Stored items
┌──
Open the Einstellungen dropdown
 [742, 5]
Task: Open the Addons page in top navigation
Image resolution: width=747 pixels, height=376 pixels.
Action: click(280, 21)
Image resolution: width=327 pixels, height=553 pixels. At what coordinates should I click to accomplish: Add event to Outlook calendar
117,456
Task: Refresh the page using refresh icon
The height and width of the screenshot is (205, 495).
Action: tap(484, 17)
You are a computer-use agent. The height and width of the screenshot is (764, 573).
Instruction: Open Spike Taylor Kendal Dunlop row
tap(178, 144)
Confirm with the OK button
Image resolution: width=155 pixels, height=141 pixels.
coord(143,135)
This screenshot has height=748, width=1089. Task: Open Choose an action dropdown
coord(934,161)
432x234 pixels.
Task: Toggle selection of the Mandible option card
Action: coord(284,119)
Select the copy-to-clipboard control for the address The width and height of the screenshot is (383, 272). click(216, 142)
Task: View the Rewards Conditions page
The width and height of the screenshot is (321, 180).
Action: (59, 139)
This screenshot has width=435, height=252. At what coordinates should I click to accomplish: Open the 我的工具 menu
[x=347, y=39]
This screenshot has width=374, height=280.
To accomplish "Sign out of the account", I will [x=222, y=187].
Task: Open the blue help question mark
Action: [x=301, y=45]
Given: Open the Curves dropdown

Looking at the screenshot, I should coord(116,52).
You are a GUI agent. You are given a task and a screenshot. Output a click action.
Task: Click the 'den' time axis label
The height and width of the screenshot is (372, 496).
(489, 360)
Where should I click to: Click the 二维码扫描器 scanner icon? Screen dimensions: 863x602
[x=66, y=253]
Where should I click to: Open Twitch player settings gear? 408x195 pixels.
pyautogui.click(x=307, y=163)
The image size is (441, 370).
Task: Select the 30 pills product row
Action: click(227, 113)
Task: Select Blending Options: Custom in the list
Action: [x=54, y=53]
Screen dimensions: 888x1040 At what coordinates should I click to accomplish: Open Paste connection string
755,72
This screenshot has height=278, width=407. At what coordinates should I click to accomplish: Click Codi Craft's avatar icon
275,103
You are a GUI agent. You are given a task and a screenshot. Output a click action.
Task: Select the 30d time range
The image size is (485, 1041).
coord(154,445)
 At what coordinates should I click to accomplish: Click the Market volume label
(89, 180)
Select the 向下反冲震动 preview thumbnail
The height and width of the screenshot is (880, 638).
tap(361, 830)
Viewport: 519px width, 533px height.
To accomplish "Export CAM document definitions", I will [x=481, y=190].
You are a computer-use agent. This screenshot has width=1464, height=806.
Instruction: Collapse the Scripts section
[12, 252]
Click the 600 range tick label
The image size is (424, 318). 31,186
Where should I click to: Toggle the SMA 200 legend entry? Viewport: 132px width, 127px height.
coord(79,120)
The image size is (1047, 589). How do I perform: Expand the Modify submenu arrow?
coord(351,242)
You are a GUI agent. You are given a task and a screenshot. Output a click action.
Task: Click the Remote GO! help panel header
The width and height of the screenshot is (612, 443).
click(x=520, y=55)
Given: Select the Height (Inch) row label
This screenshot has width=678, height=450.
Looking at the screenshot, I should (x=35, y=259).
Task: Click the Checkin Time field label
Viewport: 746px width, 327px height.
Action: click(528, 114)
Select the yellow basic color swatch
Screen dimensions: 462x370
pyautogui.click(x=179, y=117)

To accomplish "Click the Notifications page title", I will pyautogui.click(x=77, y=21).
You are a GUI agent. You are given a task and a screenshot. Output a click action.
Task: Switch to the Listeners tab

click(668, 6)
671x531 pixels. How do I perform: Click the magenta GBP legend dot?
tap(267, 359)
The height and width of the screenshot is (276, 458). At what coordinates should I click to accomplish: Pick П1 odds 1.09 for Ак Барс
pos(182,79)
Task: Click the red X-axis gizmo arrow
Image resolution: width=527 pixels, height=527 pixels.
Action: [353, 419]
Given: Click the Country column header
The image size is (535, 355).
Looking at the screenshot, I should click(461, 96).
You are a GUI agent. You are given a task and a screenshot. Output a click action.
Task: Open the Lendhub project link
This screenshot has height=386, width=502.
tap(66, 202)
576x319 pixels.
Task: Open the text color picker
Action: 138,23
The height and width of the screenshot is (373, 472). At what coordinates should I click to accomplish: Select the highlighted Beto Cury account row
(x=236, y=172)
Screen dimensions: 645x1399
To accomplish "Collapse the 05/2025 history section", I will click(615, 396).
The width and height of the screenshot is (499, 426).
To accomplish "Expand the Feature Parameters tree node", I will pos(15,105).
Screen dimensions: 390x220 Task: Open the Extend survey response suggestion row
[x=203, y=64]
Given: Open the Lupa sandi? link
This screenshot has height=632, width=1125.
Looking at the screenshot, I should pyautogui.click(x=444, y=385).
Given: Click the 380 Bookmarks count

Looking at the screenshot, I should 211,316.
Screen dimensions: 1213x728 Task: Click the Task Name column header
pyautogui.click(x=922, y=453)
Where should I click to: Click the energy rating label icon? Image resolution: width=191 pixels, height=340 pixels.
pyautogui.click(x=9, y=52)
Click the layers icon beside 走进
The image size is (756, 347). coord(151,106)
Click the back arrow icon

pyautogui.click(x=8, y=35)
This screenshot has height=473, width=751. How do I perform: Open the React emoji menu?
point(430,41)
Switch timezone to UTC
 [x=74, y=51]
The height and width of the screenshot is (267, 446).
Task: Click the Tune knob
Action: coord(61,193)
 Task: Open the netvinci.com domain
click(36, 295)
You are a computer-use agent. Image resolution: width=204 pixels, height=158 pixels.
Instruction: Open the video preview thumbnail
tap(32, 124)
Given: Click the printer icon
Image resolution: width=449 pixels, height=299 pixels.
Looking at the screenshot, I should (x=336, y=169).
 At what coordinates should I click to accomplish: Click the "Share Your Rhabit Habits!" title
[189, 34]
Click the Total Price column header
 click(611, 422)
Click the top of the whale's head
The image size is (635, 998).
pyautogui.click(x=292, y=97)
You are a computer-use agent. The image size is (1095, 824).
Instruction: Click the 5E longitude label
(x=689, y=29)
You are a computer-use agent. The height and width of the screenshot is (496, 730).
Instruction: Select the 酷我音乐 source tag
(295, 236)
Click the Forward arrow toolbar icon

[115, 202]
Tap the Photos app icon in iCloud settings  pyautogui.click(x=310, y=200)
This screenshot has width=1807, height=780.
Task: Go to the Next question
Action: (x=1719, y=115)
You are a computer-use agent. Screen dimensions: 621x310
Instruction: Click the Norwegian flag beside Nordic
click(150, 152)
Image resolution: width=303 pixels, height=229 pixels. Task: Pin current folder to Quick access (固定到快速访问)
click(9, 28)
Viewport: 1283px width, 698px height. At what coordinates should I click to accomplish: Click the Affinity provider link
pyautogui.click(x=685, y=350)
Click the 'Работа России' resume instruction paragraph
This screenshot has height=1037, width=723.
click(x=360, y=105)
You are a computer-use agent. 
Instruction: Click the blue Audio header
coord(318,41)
└──
**Work request**
Output, from the data above, the lines from the line with "Task: Click the Checkin Time field label" to the line with "Task: Click the red X-axis gizmo arrow" exactly as they stand, both ends included and nothing else.

**Written response**
Task: Click the Checkin Time field label
Viewport: 746px width, 327px height.
Action: click(528, 114)
Select the yellow basic color swatch
Screen dimensions: 462x370
pyautogui.click(x=179, y=117)

To accomplish "Click the Notifications page title", I will pyautogui.click(x=77, y=21).
You are a GUI agent. You are given a task and a screenshot. Output a click action.
Task: Switch to the Listeners tab

click(668, 6)
671x531 pixels. How do I perform: Click the magenta GBP legend dot?
tap(267, 359)
The height and width of the screenshot is (276, 458). At what coordinates should I click to accomplish: Pick П1 odds 1.09 for Ак Барс
pos(182,79)
Task: Click the red X-axis gizmo arrow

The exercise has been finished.